- _Problem requirements_: Restate the records so that not a single word differs.

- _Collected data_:
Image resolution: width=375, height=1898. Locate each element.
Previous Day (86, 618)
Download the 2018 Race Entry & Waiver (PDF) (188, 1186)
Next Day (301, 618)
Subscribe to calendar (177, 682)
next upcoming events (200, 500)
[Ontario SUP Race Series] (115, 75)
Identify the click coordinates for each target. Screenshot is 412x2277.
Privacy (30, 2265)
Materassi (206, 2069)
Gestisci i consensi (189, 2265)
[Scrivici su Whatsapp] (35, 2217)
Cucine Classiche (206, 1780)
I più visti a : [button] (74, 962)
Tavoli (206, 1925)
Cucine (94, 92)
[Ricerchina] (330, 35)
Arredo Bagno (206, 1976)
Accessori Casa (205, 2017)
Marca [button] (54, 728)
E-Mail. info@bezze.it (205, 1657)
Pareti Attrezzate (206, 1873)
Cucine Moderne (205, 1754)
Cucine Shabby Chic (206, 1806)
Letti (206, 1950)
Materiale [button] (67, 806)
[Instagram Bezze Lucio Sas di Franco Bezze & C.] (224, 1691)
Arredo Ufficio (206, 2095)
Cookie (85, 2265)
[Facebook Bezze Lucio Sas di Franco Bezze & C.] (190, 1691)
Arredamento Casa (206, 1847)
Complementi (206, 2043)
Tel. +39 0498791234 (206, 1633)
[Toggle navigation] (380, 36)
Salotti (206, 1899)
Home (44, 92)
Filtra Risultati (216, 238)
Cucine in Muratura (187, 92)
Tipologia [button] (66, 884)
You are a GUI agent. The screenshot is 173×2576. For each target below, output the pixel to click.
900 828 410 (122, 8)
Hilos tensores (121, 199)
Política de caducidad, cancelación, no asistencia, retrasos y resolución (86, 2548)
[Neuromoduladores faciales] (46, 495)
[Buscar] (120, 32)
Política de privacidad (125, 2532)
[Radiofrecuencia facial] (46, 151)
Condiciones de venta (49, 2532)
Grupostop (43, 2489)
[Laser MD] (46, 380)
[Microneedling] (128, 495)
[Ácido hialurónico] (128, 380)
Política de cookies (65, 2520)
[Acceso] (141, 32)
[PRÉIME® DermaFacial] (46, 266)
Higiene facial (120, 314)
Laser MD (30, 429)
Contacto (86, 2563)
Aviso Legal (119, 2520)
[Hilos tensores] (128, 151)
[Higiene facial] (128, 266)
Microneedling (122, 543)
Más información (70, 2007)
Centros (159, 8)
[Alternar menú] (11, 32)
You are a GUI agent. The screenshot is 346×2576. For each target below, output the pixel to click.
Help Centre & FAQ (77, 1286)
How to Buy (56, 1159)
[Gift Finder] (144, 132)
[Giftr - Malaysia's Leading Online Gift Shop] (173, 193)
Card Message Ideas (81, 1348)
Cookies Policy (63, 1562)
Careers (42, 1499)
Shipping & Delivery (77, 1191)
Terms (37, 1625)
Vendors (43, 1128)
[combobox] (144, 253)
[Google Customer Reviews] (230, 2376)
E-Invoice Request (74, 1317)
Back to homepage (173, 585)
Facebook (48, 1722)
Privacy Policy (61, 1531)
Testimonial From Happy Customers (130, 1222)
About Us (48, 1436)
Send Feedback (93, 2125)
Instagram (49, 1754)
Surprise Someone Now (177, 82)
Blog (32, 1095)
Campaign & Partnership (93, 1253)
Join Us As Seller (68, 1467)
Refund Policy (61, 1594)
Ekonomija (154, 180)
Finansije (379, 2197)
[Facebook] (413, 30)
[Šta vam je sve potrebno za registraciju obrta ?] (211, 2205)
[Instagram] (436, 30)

- _Output below_:
Image resolution: width=375, height=1898. Locate each element.
Previous Day (86, 618)
Download the 2018 Race Entry & Waiver (PDF) (188, 1186)
Next Day (301, 618)
Subscribe to calendar (177, 682)
next upcoming events (200, 500)
[Ontario SUP Race Series] (115, 75)
Identify the click coordinates for each target. Screenshot is 412x2277.
Privacy (30, 2265)
Materassi (206, 2069)
Gestisci i consensi (189, 2265)
[Scrivici su Whatsapp] (35, 2217)
Cucine Classiche (206, 1780)
I più visti a : [button] (74, 962)
Tavoli (206, 1925)
Cucine (94, 92)
[Ricerchina] (330, 35)
Arredo Bagno (206, 1976)
Accessori Casa (205, 2017)
Marca [button] (54, 728)
E-Mail. info@bezze.it (205, 1657)
Pareti Attrezzate (206, 1873)
Cucine Moderne (205, 1754)
Cucine Shabby Chic (206, 1806)
Letti (206, 1950)
Materiale [button] (67, 806)
[Instagram Bezze Lucio Sas di Franco Bezze & C.] (224, 1691)
Arredo Ufficio (206, 2095)
Cookie (85, 2265)
[Facebook Bezze Lucio Sas di Franco Bezze & C.] (190, 1691)
Arredamento Casa (206, 1847)
Complementi (206, 2043)
Tel. +39 0498791234 (206, 1633)
[Toggle navigation] (380, 36)
Salotti (206, 1899)
Home (44, 92)
Filtra Risultati (216, 238)
Cucine in Muratura (187, 92)
Tipologia [button] (66, 884)
You are a GUI agent. The screenshot is 173×2576. For each target below, output the pixel to click.
900 828 410 (122, 8)
Hilos tensores (121, 199)
Política de caducidad, cancelación, no asistencia, retrasos y resolución (86, 2548)
[Neuromoduladores faciales] (46, 495)
[Buscar] (120, 32)
Política de privacidad (125, 2532)
[Radiofrecuencia facial] (46, 151)
Condiciones de venta (49, 2532)
Grupostop (43, 2489)
[Laser MD] (46, 380)
[Microneedling] (128, 495)
[Ácido hialurónico] (128, 380)
Política de cookies (65, 2520)
[Acceso] (141, 32)
[PRÉIME® DermaFacial] (46, 266)
Higiene facial (120, 314)
Laser MD (30, 429)
Contacto (86, 2563)
Aviso Legal (119, 2520)
[Hilos tensores] (128, 151)
[Higiene facial] (128, 266)
Microneedling (122, 543)
Más información (70, 2007)
Centros (159, 8)
[Alternar menú] (11, 32)
You are a GUI agent. The screenshot is 346×2576. For each target below, output the pixel to click.
Help Centre & FAQ (77, 1286)
How to Buy (56, 1159)
[Gift Finder] (144, 132)
[Giftr - Malaysia's Leading Online Gift Shop] (173, 193)
Card Message Ideas (81, 1348)
Cookies Policy (63, 1562)
Careers (42, 1499)
Shipping & Delivery (77, 1191)
Terms (37, 1625)
Vendors (43, 1128)
[combobox] (144, 253)
[Google Customer Reviews] (230, 2376)
E-Invoice Request (74, 1317)
Back to homepage (173, 585)
Facebook (48, 1722)
Privacy Policy (61, 1531)
Testimonial From Happy Customers (130, 1222)
About Us (48, 1436)
Send Feedback (93, 2125)
Instagram (49, 1754)
Surprise Someone Now (177, 82)
Blog (32, 1095)
Campaign & Partnership (93, 1253)
Join Us As Seller (68, 1467)
Refund Policy (61, 1594)
Ekonomija (154, 180)
Finansije (379, 2197)
[Facebook] (413, 30)
[Šta vam je sve potrebno za registraciju obrta ?] (211, 2205)
[Instagram] (436, 30)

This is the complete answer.